Nostro accounts, or accounts in the banks of other countries, have been made available to financial institutions in Bangladesh and India for the purpose of conducting foreign currency transactions. Banks and market demand will factor into the final exchange rate, according to the officials involved. The most recent Dhaka statistics show that Bangladesh buys from India at the tune of USD 13.69 billion, while exports to India are USD 2 billion. However, several economists have warned that Bangladesh’s trade imbalance may prevent it from immediately reaping the benefits of the new system.
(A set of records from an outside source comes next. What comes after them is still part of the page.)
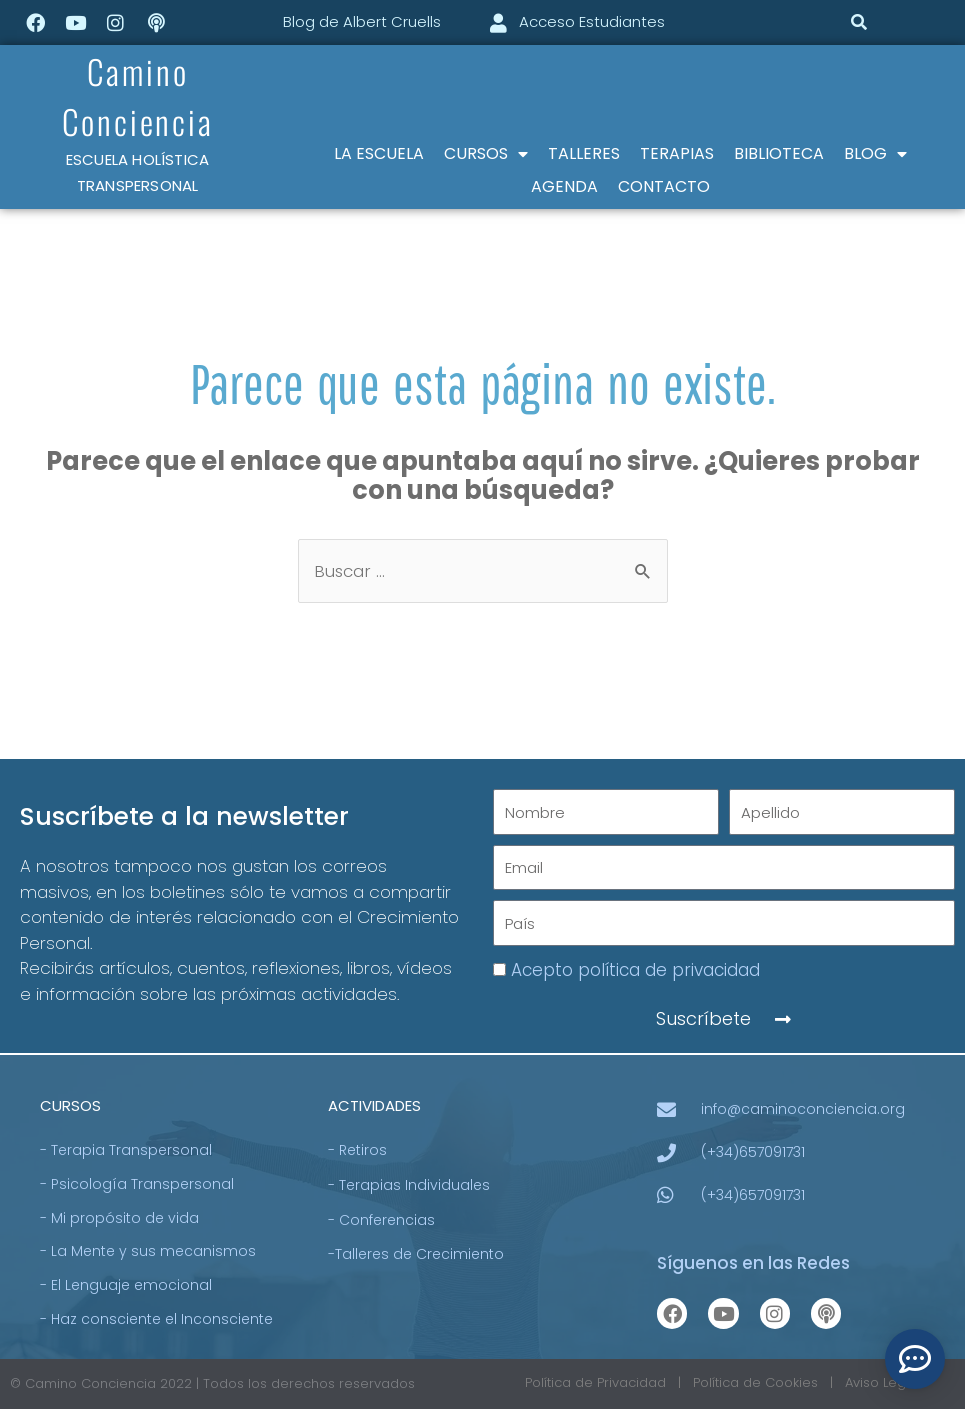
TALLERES (584, 153)
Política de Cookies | (769, 1383)
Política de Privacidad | (609, 1383)
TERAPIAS (677, 153)
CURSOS (486, 154)
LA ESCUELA (379, 153)
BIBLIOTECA (779, 153)
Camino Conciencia (138, 94)
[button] (859, 22)
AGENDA (564, 186)
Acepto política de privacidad (635, 970)
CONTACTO (664, 186)
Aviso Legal (883, 1383)
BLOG (875, 154)
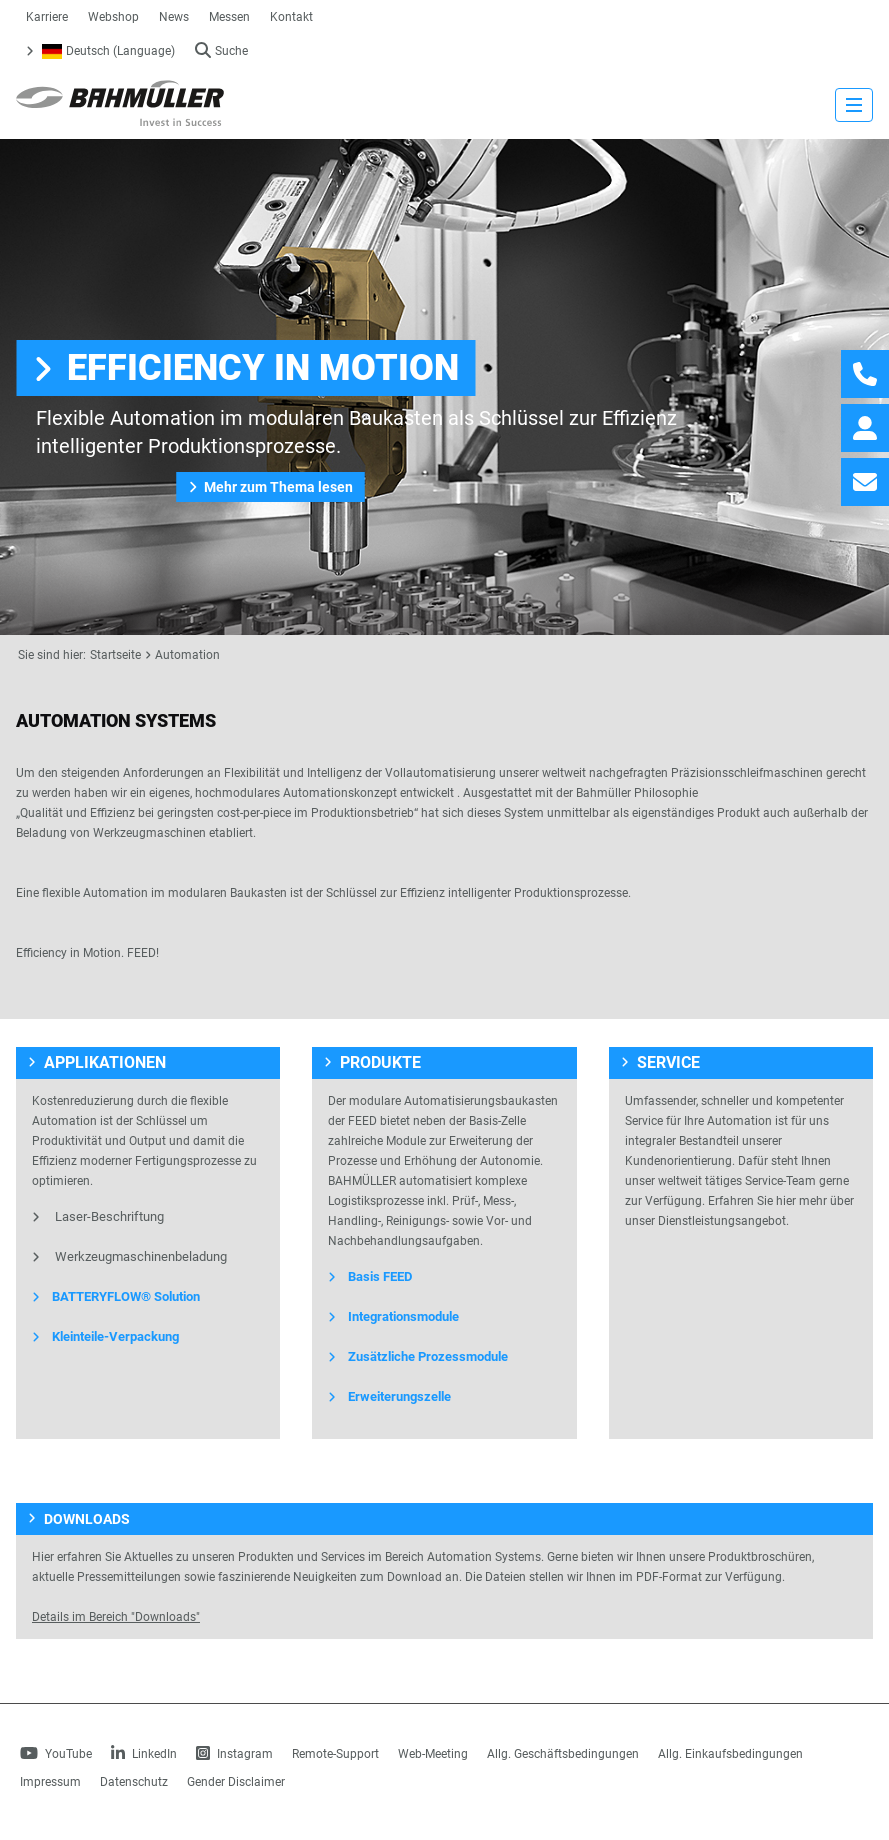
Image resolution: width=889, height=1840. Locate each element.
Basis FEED (370, 1276)
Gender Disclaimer (236, 1782)
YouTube (56, 1754)
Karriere (47, 17)
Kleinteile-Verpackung (105, 1336)
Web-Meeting (433, 1754)
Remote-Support (335, 1754)
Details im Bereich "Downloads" (116, 1617)
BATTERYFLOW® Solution (116, 1296)
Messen (229, 17)
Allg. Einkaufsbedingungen (730, 1754)
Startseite (115, 655)
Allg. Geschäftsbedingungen (563, 1754)
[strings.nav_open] (854, 105)
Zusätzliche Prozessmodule (418, 1356)
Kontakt (291, 17)
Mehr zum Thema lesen (270, 487)
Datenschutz (134, 1782)
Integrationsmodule (393, 1316)
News (174, 17)
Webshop (113, 17)
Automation (187, 655)
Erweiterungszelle (389, 1396)
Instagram (234, 1754)
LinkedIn (144, 1754)
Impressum (50, 1782)
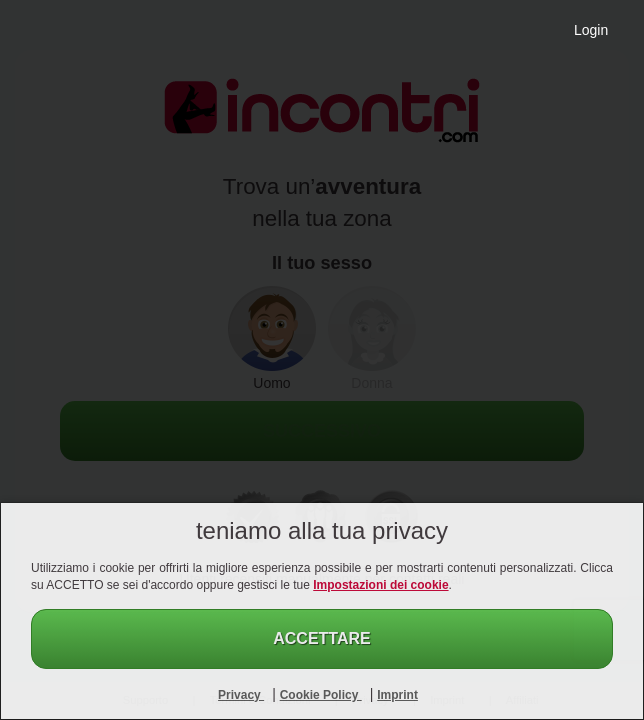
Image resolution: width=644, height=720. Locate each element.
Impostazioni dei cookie (380, 585)
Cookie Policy (321, 695)
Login (591, 30)
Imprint (397, 695)
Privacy (241, 695)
Nonetheless, Talukder stated that he was investigating more than just this USD 2 billion transaction because “we export and import in Indian rupees, it will have an effect on the exporters and importers in both countries.””We can significantly increase our exports because Indian consumers will be able to pay in Indian rupees and treat our goods as if they were made in India.”India is a sizable market, thus this will provide us with a significant opportunity. According to India’s ambassador to Bangladesh, bilateral ties have undergone “substantial transformation” during the past decade. “One of the most important manifestations of that transformation is our visibly growing economic and commercial ties and connectivity links,” he said, adding that Bangladesh is India’s largest trade partner in South Asia and the fifth largest globally.
Trade between the two countries has doubled in the last five years, he said. Over the past three fiscal years, annual shipments to India have exceeded $1 billion, and in the most recent fiscal year, they broke $2 billion. Bangladesh’s primary export market in Asia is now India, thanks to its large and varied consumer base.